Banks Will Always Suck At Trading, Badly Need A Volcker-Like Rule: Study

Study: Banks Will Always Suck At Trading
FILE - In this Thursday, Sept. 20, 2012, file photo, traders check the prices to begin trading on the floor of the New York Stock Exchange. Stocks notched their first gain of the week Thursday, Sept. 27, 2012, after Spain announced severe budget cuts intended to convince the world that it can meet deficit-reduction targets. It was the best day for the U.S. market since Sept. 13, when Federal Reserve Chairman Ben Bernanke announced further steps by the central bank to speed the economic recovery. (AP Photo/Richard Drew, File)
FILE - In this Thursday, Sept. 20, 2012, file photo, traders check the prices to begin trading on the floor of the New York Stock Exchange. Stocks notched their first gain of the week Thursday, Sept. 27, 2012, after Spain announced severe budget cuts intended to convince the world that it can meet deficit-reduction targets. It was the best day for the U.S. market since Sept. 13, when Federal Reserve Chairman Ben Bernanke announced further steps by the central bank to speed the economic recovery. (AP Photo/Richard Drew, File)

Science has spoken: Banks are doomed to suck at trading forever and should be stopped before they crash the global economy again.

A new study by economists Arnoud Boot at the University of Amsterdam and Lev Ratnovski at the International Monetary Fund finds that recent blow-ups in the banking sector -- JPMorgan Chase's $6.8 billion "London Whale" losses and that whole financial-crisis thingy, to name two -- are not isolated events, but "a sign of deeper structural problems in the financial system."

The only prescription? Less trading by big dumb banks.

"Without policy action, crises associated with trading by banks are bound to recur," Boot and Ratnovski write in a blog post about the paper. "Even strong supervision will not be able to prevent them. Consequently, it appears necessary to restrict trading by banks."

Why can't banks just trade like George Soros and everybody else? Why can't they have any fun? A few reasons:

First, banks have tons of capital laying around, relative to, say, a hedge fund, which specializes in trading. The bigger the bank, the more capital. A bank would almost be crazy not to gamble with that capital to make more profit. That's especially the case in economic environments like, say, a crappy recovery from the worst recession since the 1930s, when interest rates are at rock-bottom and banks are afraid to lend money. With their share prices crushed, regulators banging on the door and the government making loud noises about how they're not going to bail out any more banks, it's all too tempting for a bank to take some of that extra money it has laying around and take it down to the pari-mutuel betting parlor.
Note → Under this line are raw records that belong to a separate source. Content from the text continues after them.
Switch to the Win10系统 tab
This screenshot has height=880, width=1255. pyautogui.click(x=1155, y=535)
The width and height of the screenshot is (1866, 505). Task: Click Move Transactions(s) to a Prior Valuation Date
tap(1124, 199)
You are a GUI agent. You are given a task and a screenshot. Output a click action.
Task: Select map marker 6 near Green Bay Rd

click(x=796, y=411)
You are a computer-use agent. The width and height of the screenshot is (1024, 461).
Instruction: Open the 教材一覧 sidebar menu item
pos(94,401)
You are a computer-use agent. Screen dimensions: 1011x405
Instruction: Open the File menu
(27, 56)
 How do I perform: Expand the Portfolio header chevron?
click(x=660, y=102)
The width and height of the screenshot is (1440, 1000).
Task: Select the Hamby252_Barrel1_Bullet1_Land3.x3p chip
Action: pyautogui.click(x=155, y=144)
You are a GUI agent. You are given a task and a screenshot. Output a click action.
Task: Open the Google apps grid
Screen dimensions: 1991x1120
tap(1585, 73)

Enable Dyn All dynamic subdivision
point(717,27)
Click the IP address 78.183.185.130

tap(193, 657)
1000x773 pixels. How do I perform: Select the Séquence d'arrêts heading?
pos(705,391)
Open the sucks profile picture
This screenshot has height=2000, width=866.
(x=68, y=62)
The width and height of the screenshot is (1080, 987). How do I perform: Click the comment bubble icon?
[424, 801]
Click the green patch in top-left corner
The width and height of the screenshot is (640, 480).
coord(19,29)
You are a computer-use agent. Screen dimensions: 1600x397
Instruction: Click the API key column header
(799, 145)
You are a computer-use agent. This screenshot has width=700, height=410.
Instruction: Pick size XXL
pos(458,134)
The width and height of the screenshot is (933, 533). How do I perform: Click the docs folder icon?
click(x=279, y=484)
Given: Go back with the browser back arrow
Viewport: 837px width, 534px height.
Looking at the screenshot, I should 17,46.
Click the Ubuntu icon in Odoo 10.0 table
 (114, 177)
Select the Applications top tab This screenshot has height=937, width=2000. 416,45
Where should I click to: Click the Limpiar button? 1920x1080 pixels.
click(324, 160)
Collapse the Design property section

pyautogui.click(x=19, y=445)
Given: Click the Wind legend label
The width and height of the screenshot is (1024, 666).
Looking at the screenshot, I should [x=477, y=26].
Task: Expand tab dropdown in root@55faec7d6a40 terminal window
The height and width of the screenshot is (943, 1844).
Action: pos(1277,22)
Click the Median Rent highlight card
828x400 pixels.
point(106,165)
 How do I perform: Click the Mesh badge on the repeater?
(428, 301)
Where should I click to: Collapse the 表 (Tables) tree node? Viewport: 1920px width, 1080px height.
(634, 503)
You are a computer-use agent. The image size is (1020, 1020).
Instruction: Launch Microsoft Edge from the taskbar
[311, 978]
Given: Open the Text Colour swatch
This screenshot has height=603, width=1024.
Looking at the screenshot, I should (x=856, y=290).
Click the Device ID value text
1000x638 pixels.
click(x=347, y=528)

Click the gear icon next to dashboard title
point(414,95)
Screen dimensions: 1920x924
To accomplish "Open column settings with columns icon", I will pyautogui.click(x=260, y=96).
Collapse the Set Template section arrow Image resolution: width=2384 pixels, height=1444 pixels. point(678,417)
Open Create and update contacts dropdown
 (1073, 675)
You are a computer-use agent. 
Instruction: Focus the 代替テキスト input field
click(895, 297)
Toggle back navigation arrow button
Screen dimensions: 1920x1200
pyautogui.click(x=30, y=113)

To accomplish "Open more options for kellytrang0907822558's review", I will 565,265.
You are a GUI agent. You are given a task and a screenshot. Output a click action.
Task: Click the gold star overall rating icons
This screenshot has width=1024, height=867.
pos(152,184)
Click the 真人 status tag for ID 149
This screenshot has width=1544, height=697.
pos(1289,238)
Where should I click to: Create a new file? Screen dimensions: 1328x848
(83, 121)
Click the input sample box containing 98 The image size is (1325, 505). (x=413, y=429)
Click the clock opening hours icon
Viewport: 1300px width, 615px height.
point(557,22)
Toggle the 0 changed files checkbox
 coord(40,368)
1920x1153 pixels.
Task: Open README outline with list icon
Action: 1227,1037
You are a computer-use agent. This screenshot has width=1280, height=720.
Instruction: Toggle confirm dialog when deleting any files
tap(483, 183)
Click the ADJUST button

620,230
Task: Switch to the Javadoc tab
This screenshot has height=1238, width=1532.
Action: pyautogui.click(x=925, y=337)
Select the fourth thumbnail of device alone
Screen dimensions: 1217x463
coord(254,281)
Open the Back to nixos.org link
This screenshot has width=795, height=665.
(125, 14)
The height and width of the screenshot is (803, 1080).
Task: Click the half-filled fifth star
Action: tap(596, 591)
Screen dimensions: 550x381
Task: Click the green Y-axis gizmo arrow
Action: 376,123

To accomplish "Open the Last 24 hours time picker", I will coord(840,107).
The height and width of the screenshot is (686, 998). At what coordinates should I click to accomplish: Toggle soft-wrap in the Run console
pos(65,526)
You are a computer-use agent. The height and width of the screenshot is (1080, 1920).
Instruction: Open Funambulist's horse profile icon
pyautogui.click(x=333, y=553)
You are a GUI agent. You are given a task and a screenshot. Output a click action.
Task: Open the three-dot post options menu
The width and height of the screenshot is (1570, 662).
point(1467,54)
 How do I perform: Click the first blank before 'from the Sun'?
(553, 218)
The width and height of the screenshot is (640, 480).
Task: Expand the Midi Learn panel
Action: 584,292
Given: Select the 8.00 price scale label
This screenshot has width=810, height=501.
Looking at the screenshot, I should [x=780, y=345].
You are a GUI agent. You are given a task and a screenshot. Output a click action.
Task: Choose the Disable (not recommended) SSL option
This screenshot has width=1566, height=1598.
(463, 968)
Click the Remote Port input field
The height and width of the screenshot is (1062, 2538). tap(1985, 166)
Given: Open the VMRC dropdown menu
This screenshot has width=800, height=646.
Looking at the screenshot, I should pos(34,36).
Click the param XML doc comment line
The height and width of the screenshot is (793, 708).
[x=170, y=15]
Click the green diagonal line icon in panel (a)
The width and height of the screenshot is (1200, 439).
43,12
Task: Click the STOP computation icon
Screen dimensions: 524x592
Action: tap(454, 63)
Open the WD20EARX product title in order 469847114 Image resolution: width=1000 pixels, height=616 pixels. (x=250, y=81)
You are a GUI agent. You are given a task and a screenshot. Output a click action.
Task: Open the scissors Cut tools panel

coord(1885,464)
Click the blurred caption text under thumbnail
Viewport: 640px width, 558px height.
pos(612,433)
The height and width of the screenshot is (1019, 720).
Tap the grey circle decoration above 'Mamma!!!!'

"As a result, banks trade too much, and in... too risky a fashion, compared to what is socially optimal," Boot and Ratnovski write.

One problem with this dangerously bad incentive is that banks use the capital for trading rather than lending money, their more-traditional role. This can move capital away from long-term constructive uses (financing factories or schools, say) and toward not-so-constructive uses (gambling on subprime mortgages).

And this looks like a permanent state of affairs, because technological developments and financial engineering have made markets deeper, giving banks many, many more ways to get themselves into trouble.

"This means that while trading in banks was benign and contained before, it has irreversibly become more distortionary now," Boot and Ratnovski write. By "distortionary," they mean that in the sense both that it distorts financial markets and that it also distorts the economy by shifting too much money to socially useless trading.

For this reason, Boot and Ratnovski say, the do-everything bank model of the end of the 20th Century -- think Citigroup -- is obsolete and "no longer sustainable."

The solution, they argue, is something like the Volcker Rule -- or at least the original intent of the Volcker Rule before it got lobbied into uselessness -- prohibiting banks from trading on their own account. They also think banks shouldn't be allowed to take on some other risks, such as buying and holding a bunch of securitized debt, as Washington Mutual did.

They say banks should be allowed to underwrite stocks and bonds, and should be allowed to hedge their bets, saying "small trading positions" probably won't bring down the global economy.

That last part has been the rub all along, though -- banks argue that it is impossible to tell the difference between sensible hedging and crazy trading. JPMorgan insists its London Whale trade was supposed to be a hedge, which might have been allowed under the Volcker Rule.

You can bet that banks -- who will always burn with a desire to gamble their spare cash for higher returns -- will try as hard as they can to carve out exceptions to any trading curbs that are eventually put in place.